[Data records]
________________________________________

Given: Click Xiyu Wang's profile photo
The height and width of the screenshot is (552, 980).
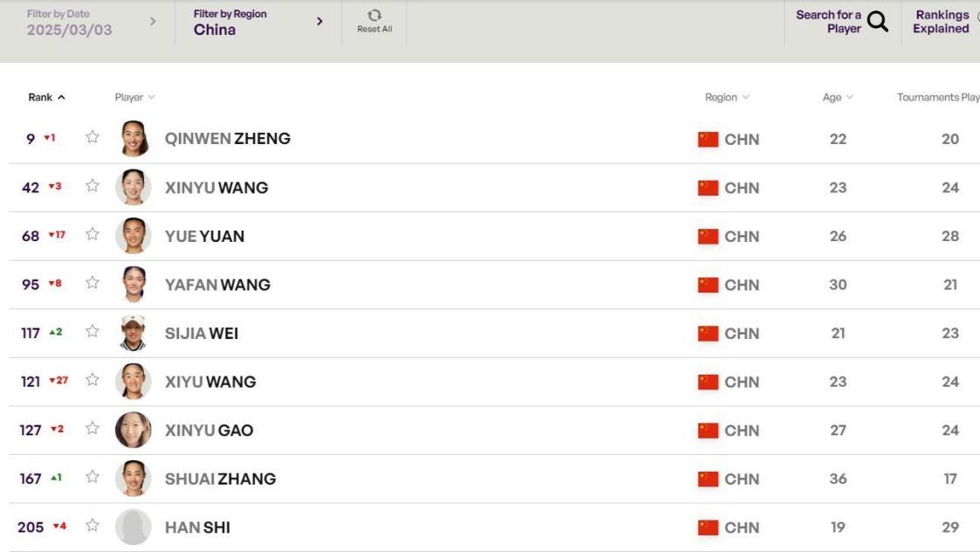Looking at the screenshot, I should (x=134, y=381).
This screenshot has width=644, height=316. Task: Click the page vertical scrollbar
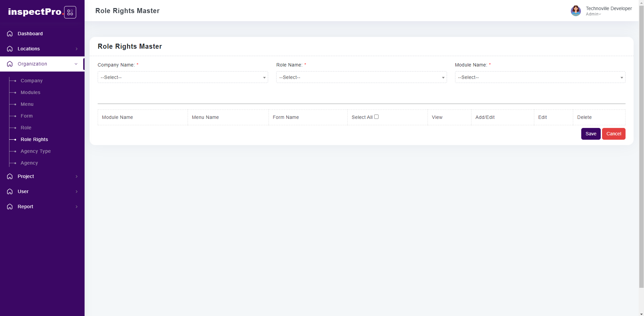[x=641, y=151]
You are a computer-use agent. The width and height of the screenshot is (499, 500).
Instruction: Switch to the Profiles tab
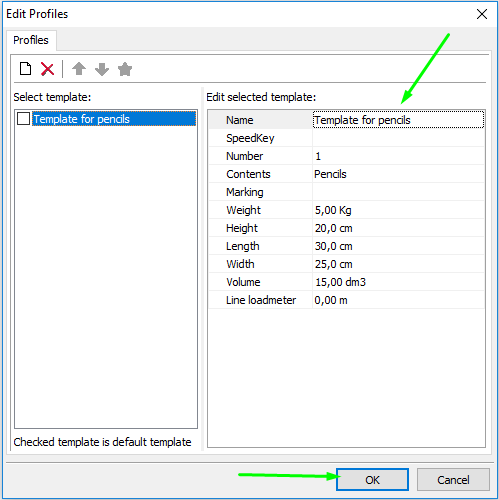click(x=31, y=40)
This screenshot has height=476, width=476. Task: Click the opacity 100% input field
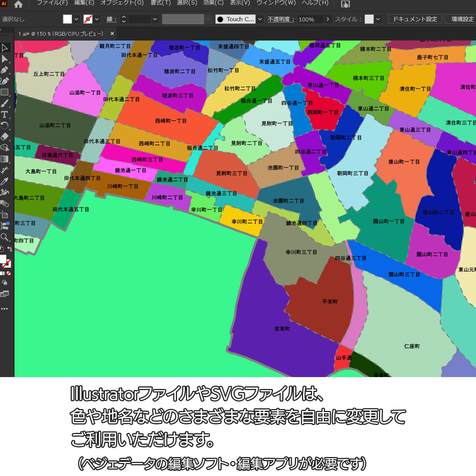310,19
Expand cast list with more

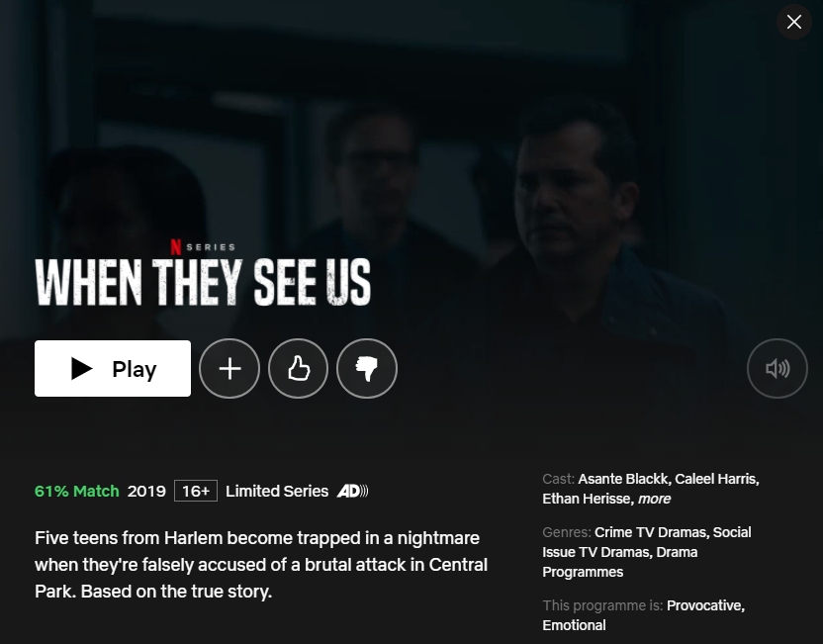[654, 499]
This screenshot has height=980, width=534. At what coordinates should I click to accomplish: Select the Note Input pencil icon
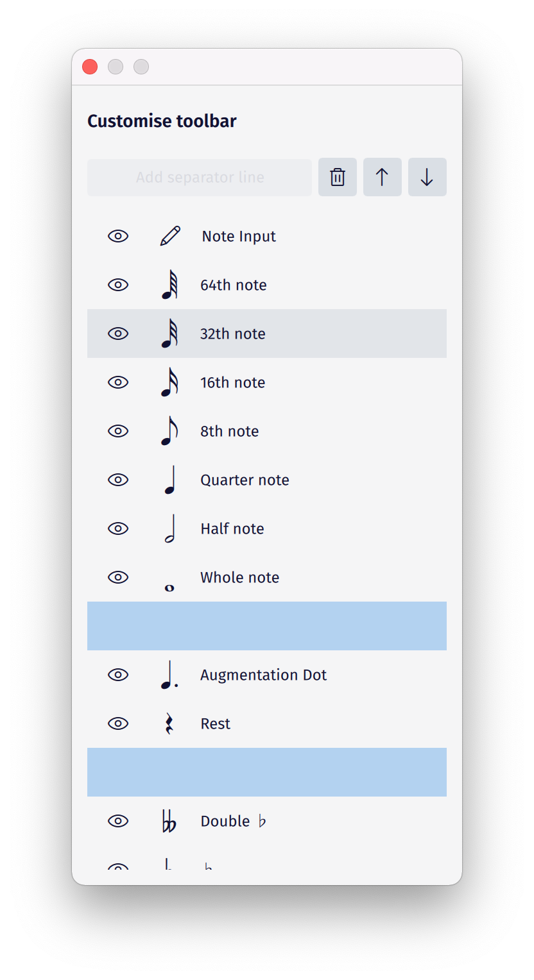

________________________________________

*Try it*:
Pictures are not part of the copy. Extract exactly the lines from the line containing "Expand cast list with more" through the final line of the entries above, both included.

*Answer for the task*:
Expand cast list with more

[654, 499]
This screenshot has height=980, width=534. At what coordinates should I click to accomplish: Select the Note Input pencil icon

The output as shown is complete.